● What you need to do
Return the stretch of the records from the line containing "Find the location of a" through the line containing "scan-device-icon is located", copied line for line with no changes, and leave the pictures out.
*** Data to process ***
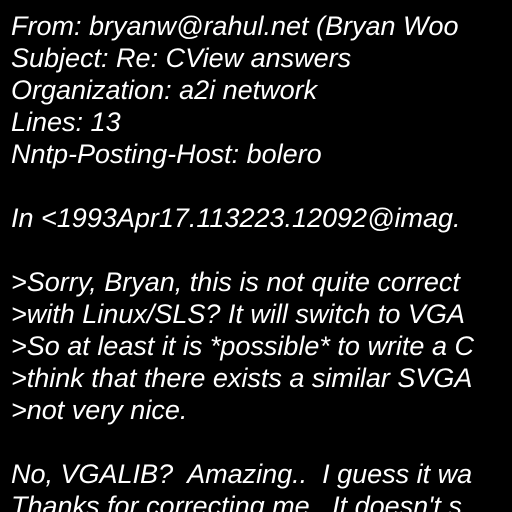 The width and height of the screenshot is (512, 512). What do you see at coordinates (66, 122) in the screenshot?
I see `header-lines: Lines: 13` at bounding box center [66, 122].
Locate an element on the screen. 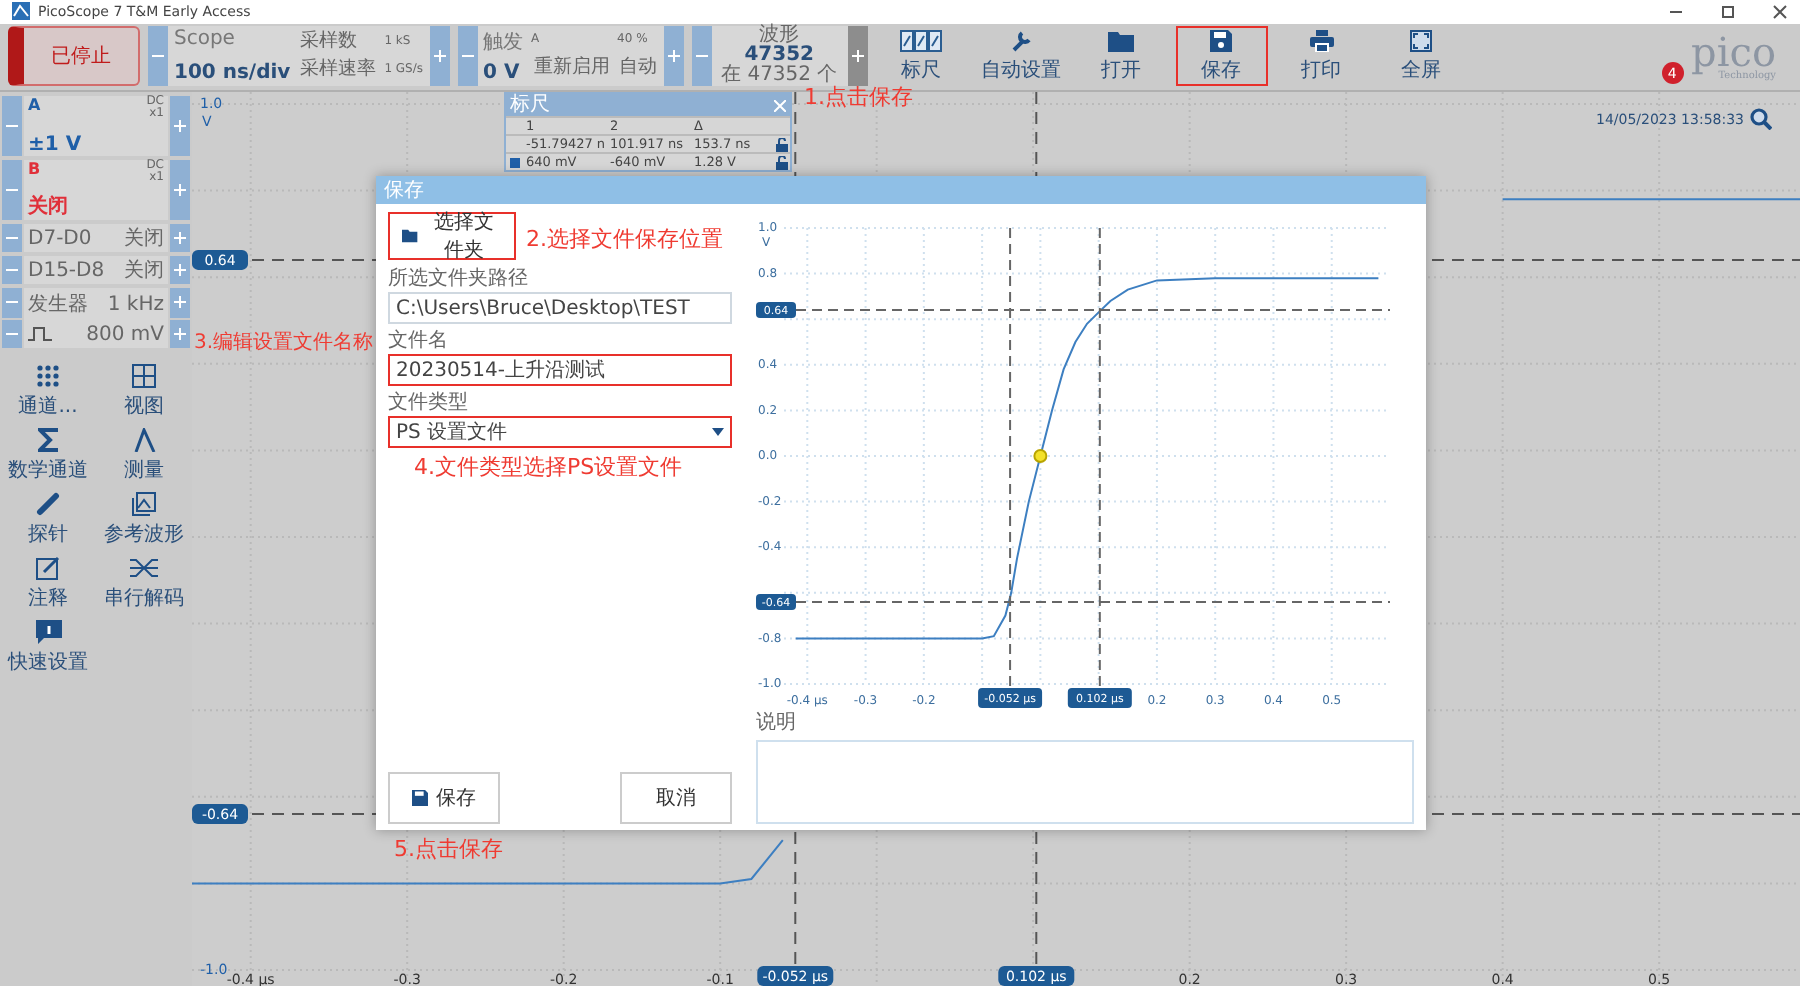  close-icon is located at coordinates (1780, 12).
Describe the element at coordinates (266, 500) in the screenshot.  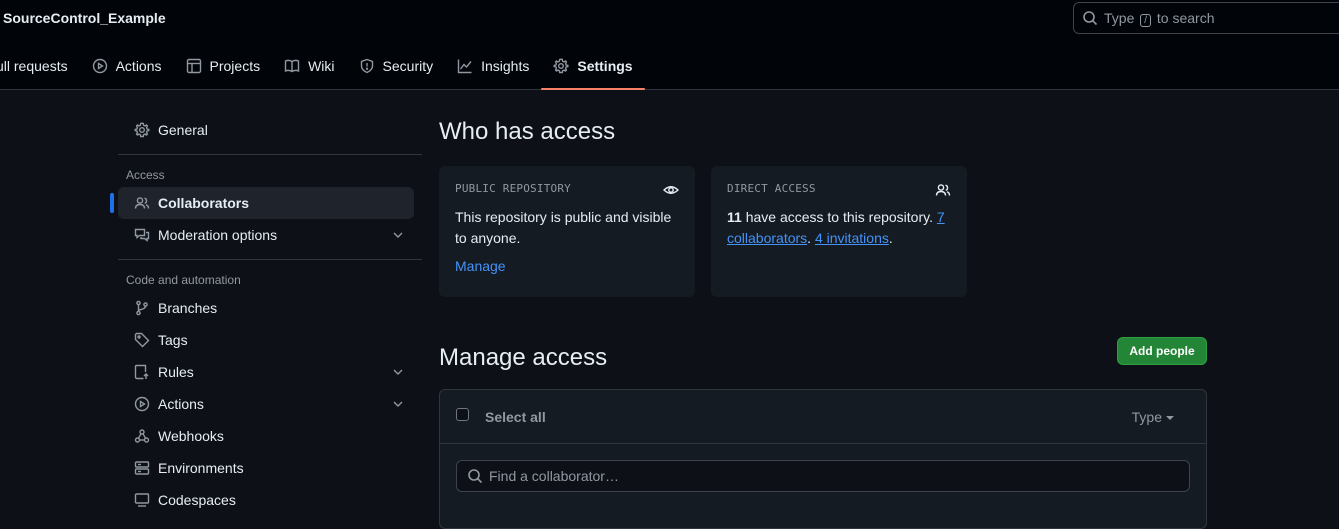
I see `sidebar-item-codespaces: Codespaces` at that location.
***
*** Data to process ***
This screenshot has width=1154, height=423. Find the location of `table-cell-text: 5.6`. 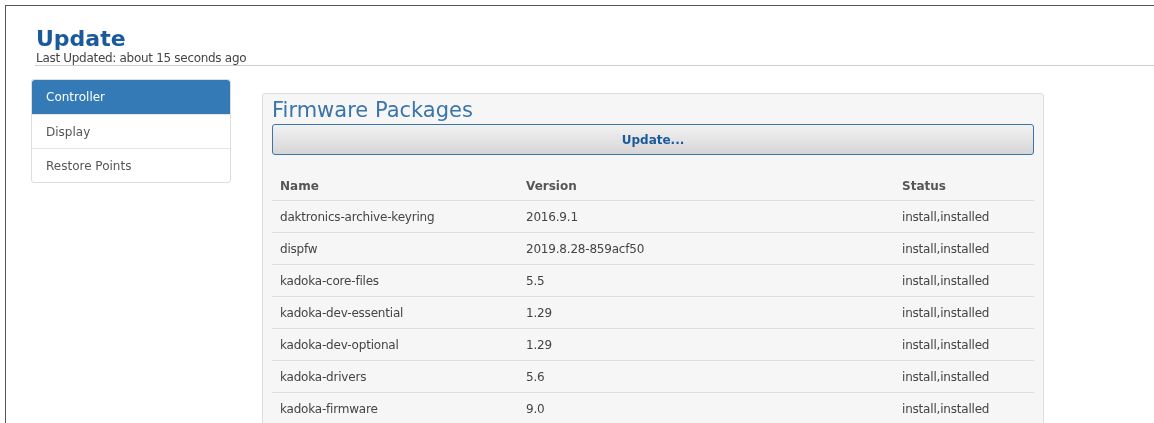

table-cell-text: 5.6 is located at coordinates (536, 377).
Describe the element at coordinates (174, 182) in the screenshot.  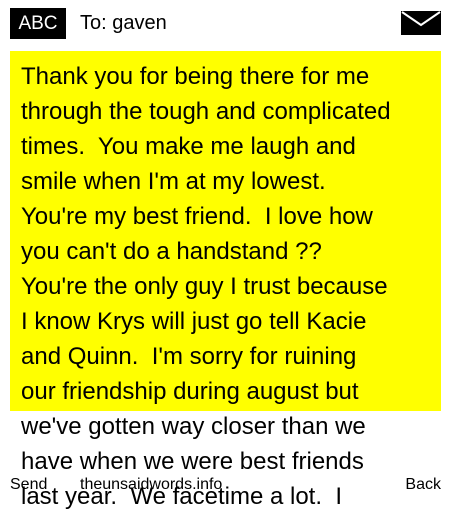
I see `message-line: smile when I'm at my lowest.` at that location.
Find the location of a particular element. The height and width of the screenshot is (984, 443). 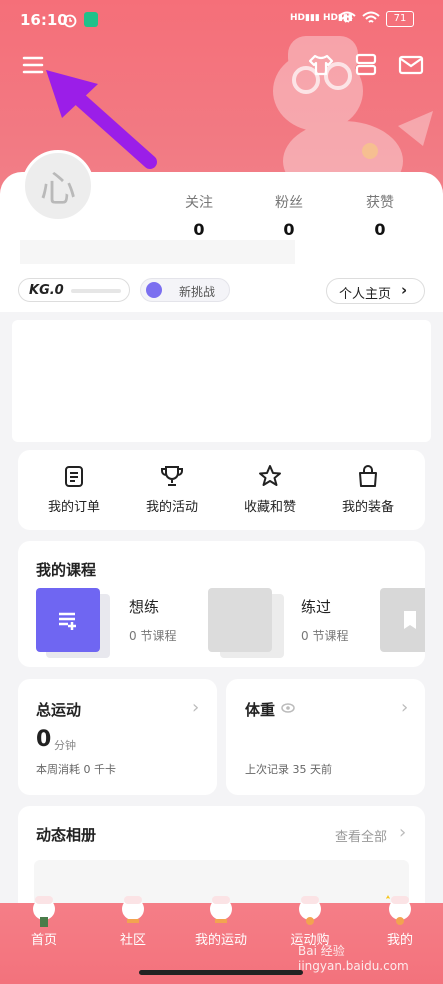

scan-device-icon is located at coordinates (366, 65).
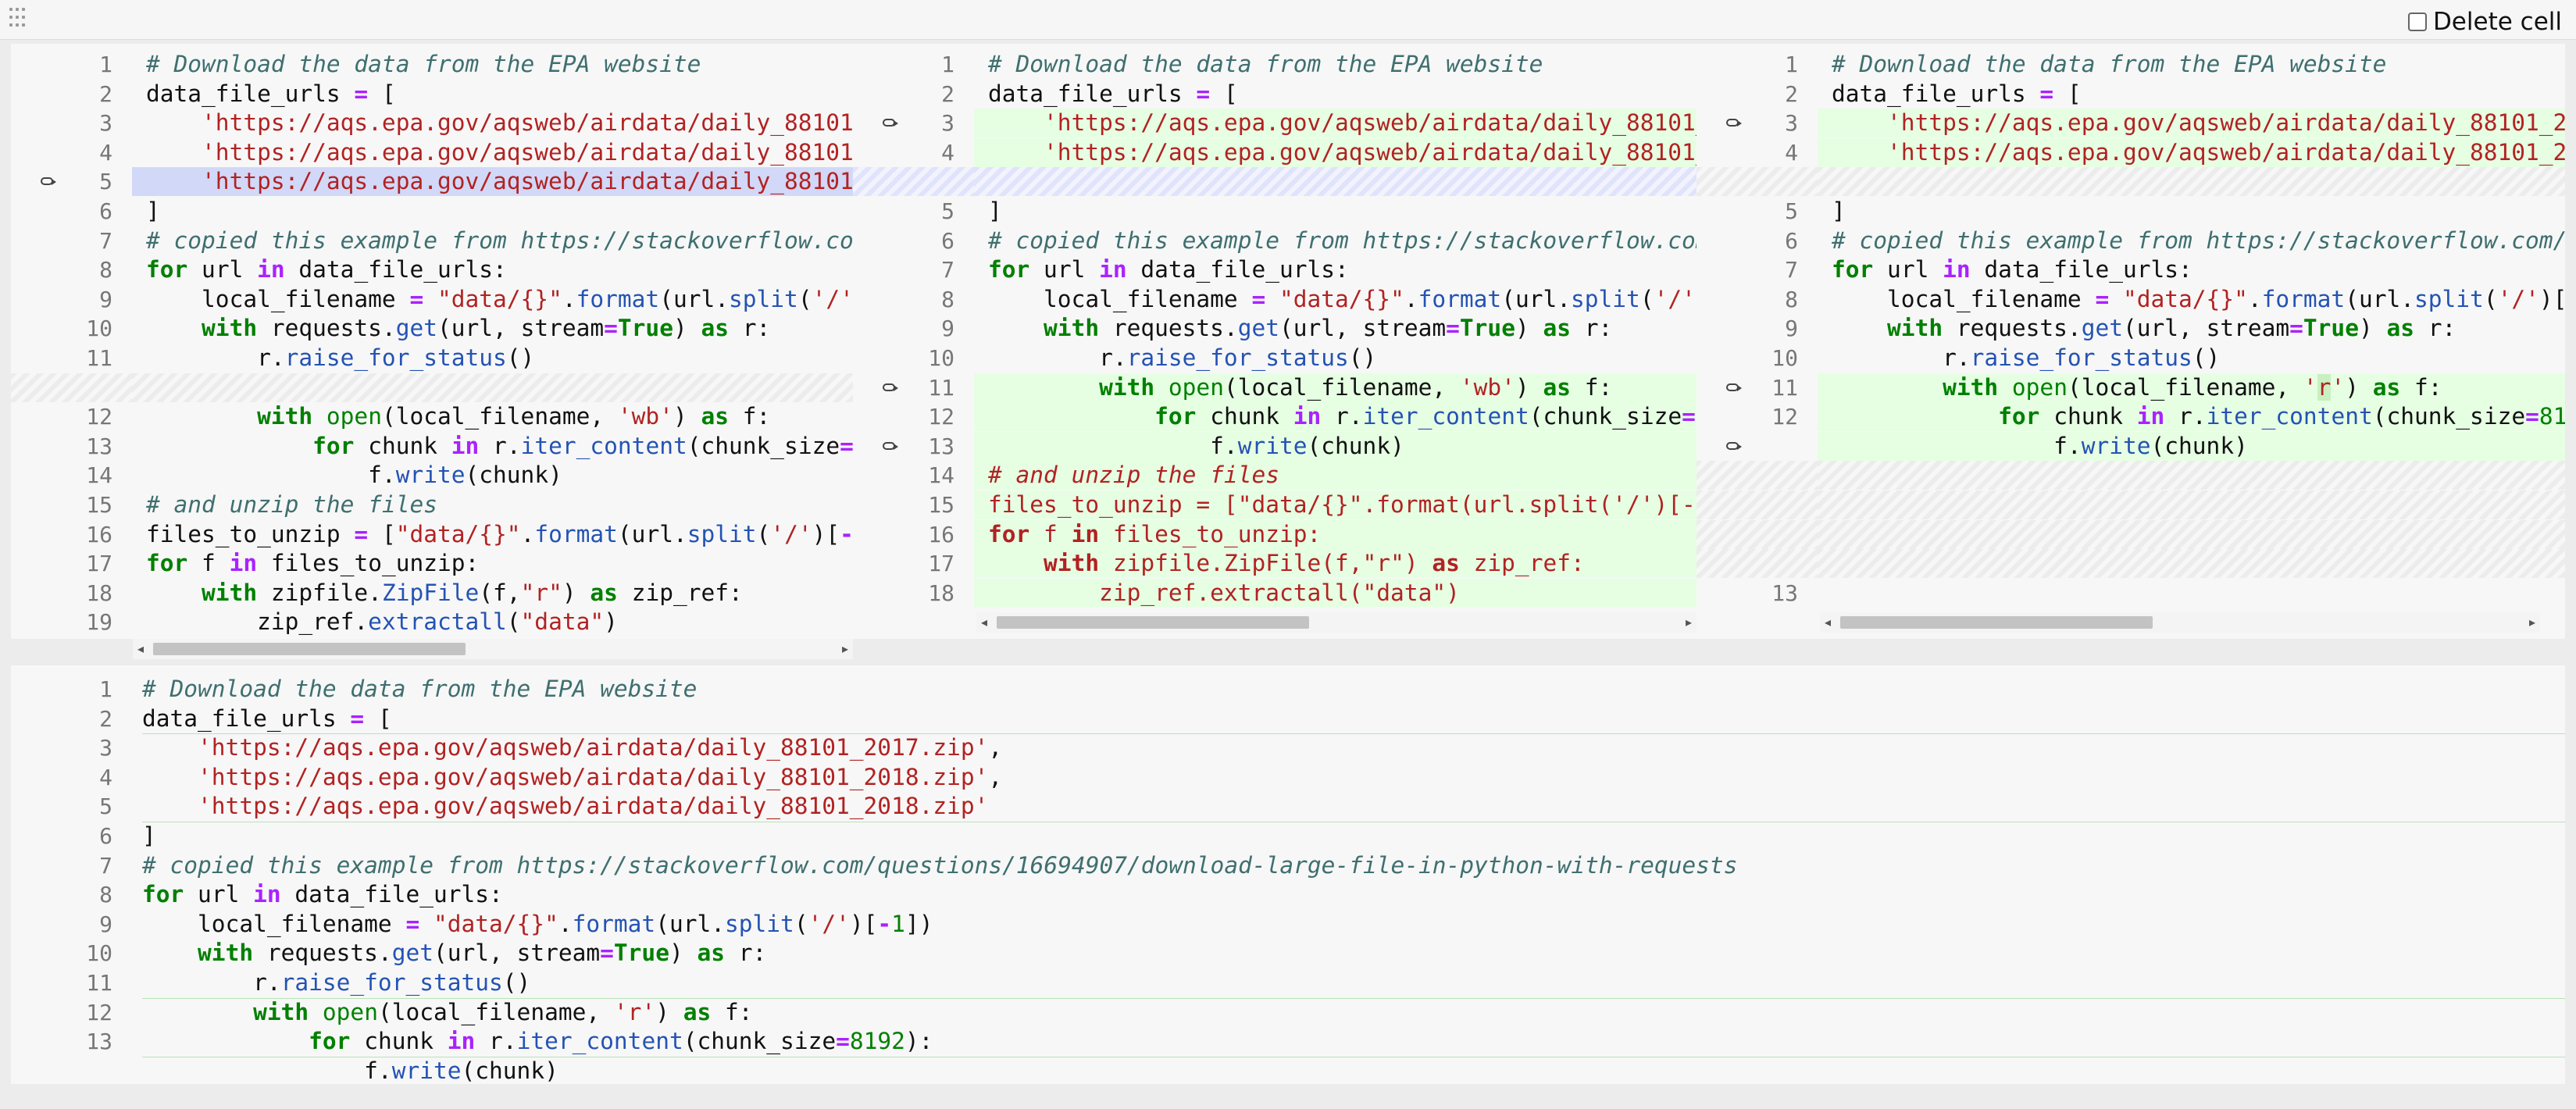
***
*** Data to process ***
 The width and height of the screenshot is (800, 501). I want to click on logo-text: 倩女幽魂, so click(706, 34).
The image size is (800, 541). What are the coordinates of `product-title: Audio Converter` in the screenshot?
***
● Worked solution
Find the location of a particular element. The height and width of the screenshot is (984, 443). 

scan-device-icon is located at coordinates (366, 65).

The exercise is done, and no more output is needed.